Grange and Community Halls are Worthy of Preservation 
Holly Taylor proposes that Grange halls as well as small town and rural community halls should be evaluated as Traditional Cultural Properties, which are eligible for being listed in the National Register because of their association with the cultural practices of living communities; she sees a need to preserve community halls that are used by working class people and honor those who not only restore but those that maintain them. Holly spoke to an audience that included Granger's from from Sequim Prairie #1108 and Chimacum #681 for our February program as well as  members of the Jefferson County Historical Society. We thank JCHS for co-sponsoring this event.
People asked questions after Holly’s talk. “What happens if there aren’t enough members or required officers to continue as a Grange?” Answer: The Grange loses its charter and all assets are placed in a trust fund. If the Grange isn’t reorganized within seven years the building will be sold and the money from the sale will be added to the State Grange general fund. “Why are Granges struggling to attract members?” A past Jefferson county extension agent suggested that relevance is the issue and the fact that younger people are not joiners. Regarding attracting members Sequim Prairie Grange found that fund raising events for worthy organizations attract members. People see joining their Grange as a way to have a sense of purpose in their lives. 
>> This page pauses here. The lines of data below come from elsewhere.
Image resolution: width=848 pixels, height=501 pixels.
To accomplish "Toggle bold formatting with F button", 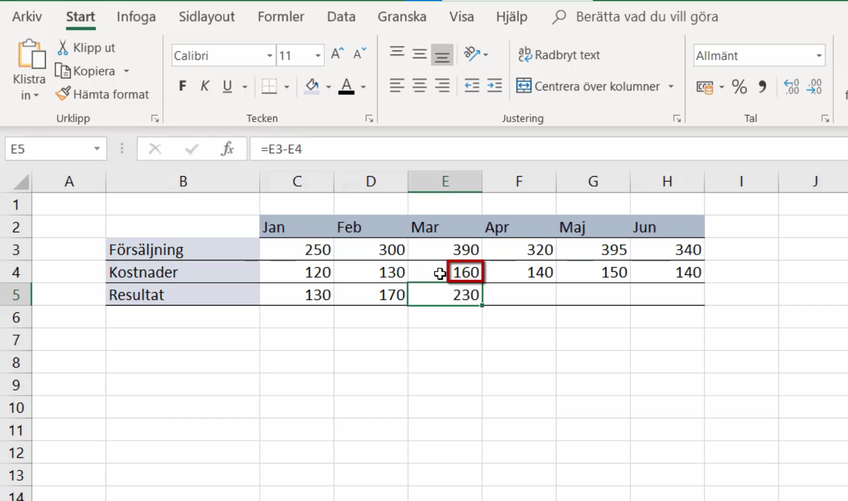I will click(x=182, y=86).
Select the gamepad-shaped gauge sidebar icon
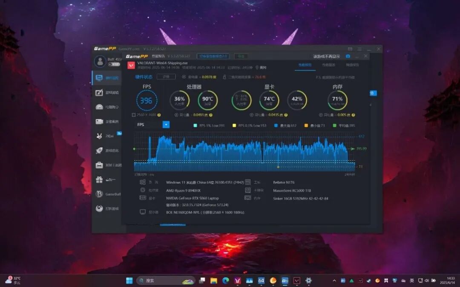 point(107,107)

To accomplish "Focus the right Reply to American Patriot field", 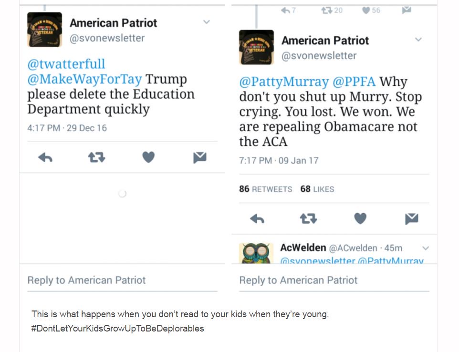I will click(x=334, y=280).
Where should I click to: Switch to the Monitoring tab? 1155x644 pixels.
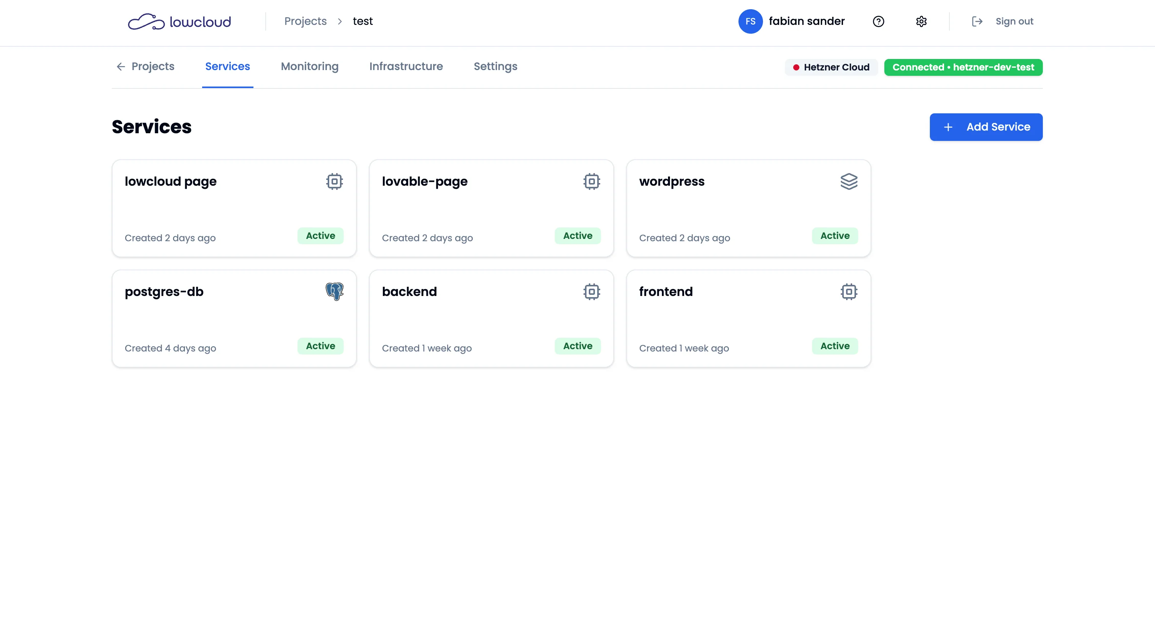(x=309, y=66)
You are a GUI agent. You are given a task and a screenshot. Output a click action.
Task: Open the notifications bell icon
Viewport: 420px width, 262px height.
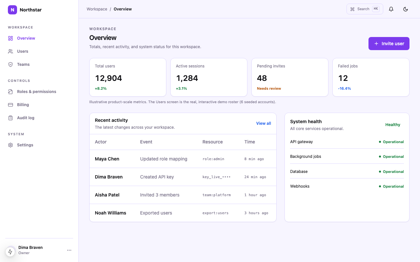391,9
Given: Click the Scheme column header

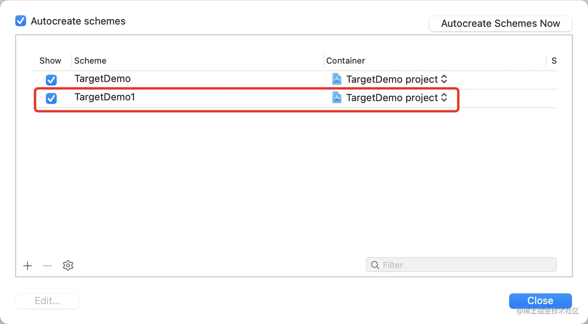Looking at the screenshot, I should (x=90, y=61).
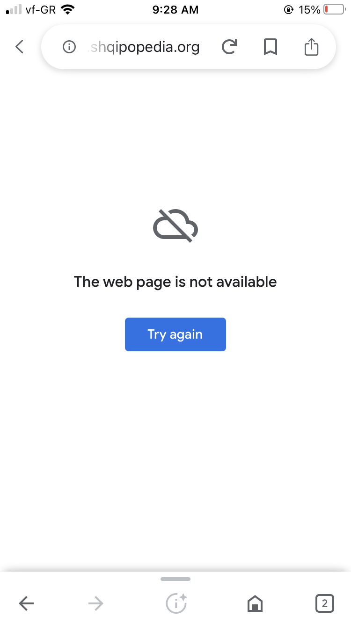
Task: Open the share sheet icon
Action: pyautogui.click(x=311, y=46)
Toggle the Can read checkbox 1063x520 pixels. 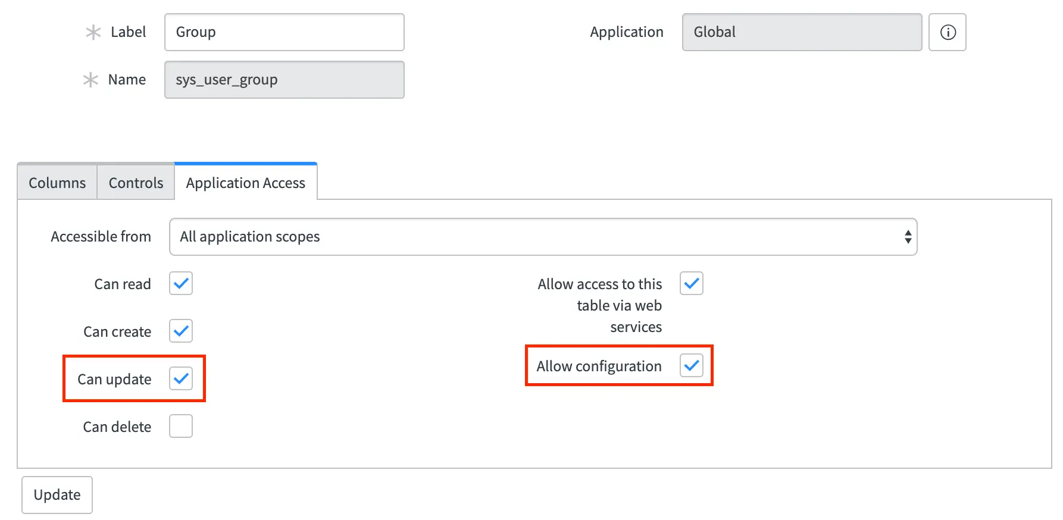181,283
Speaking of Preservation---Our Precious Dance Floor
Emergency Floor Refinishing January 28th

While mopping the floor after our New Year’s Eve Fund Raiser Dance yours truly noticed that our floor finish had worn through to bare wood and we, the guardians of the dance floor, would have to get a protective finish on it ASAP.  The volunteer crew included Jo Yount, Marla Streator, Joanne Pontrello, Chris Cooper, George Yount and John Drew who did a marathon prepping and finishing blitz starting at 12:30 in the afternoon and finishing at 11PM. With a full calendar of renters this was the one and only day possible to get the job done. But, as you can see it got done. Thanks crew!

And Quimper Grange would also like to thank Edensaw’s John Montgomery for answering a million questions and giving us a huge discount on floor finish and prepping supplies.